- Born: 1979 (age 46–47) Düsseldorf, West Germany
- Occupations: Film director and Screenplay writer
- Years active: 2003 - present

= Jan Bonny =

German film director and screenwriter

Jan Bonny (born 1979 in Düsseldorf) is a German film director and screenwriter.

== Life and work ==
Jan Bonny studied from 2000 to 2006 at the Academy of Media Arts Cologne and finished his study with the screenplay for his award-winning feature film Counterparts (Gegenüber), which was nominated for the European Film Award and for the Caméra d'Or at the 2007 Cannes Film Festival. In 2009 he participated in the Binger Filmlab in Amsterdam and the TorinoFilmLab in Turin.

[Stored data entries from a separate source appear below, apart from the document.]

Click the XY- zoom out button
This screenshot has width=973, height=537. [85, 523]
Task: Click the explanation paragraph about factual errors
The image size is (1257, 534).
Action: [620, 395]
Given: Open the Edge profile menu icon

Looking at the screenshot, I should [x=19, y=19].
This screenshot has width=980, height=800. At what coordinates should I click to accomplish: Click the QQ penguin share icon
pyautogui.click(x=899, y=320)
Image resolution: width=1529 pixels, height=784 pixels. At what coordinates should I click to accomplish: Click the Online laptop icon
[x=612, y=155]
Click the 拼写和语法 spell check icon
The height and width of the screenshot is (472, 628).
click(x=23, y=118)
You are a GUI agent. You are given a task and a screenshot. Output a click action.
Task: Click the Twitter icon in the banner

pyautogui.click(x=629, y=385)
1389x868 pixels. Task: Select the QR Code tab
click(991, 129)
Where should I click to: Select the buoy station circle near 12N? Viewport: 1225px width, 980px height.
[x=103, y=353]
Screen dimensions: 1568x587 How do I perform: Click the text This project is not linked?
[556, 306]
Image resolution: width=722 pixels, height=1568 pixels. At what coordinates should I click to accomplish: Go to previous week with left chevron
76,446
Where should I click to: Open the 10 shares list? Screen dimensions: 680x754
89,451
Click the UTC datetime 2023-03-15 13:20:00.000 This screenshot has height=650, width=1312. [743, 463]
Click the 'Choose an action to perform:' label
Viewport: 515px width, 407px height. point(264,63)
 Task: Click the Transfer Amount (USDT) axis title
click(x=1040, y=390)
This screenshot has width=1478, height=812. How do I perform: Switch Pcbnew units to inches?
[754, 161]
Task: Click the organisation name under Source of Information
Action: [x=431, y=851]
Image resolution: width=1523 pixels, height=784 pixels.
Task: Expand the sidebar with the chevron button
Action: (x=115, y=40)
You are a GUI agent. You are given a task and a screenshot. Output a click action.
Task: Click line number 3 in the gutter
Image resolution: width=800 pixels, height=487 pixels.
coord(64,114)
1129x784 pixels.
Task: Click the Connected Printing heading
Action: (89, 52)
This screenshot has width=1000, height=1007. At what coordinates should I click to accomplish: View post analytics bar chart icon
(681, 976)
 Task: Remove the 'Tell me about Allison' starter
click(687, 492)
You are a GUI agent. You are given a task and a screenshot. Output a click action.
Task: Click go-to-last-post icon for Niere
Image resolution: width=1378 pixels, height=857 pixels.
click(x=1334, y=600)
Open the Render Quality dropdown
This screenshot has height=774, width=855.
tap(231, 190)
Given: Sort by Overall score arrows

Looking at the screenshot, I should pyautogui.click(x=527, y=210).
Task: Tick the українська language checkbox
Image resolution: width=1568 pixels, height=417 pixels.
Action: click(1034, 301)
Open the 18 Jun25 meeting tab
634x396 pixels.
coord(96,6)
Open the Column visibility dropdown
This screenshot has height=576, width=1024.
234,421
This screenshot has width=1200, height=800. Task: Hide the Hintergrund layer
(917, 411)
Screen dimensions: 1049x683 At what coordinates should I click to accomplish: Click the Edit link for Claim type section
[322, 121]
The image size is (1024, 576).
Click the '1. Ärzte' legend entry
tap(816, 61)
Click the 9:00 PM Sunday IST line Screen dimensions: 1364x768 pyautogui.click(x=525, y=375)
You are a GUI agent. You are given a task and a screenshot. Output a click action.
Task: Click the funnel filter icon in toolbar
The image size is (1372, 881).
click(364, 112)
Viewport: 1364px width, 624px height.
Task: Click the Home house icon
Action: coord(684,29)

Furthermore, Jan Bonny realized with advertising agencies like DDB Worldwide, Saatchi & Saatchi, Jung von Matt and Ogilvy & Mather a lot of commercials. Initially, the commercials were created in collaboration with the German film director and author Sonja Heiss under the alias Sonny & Bonny.

Bonny's feature film Germany. A Winter's Tale (Wintermärchen) celebrated its world premiere in 2018 at the Locarno Film Festival, where the film was nominated for the Golden Leopard.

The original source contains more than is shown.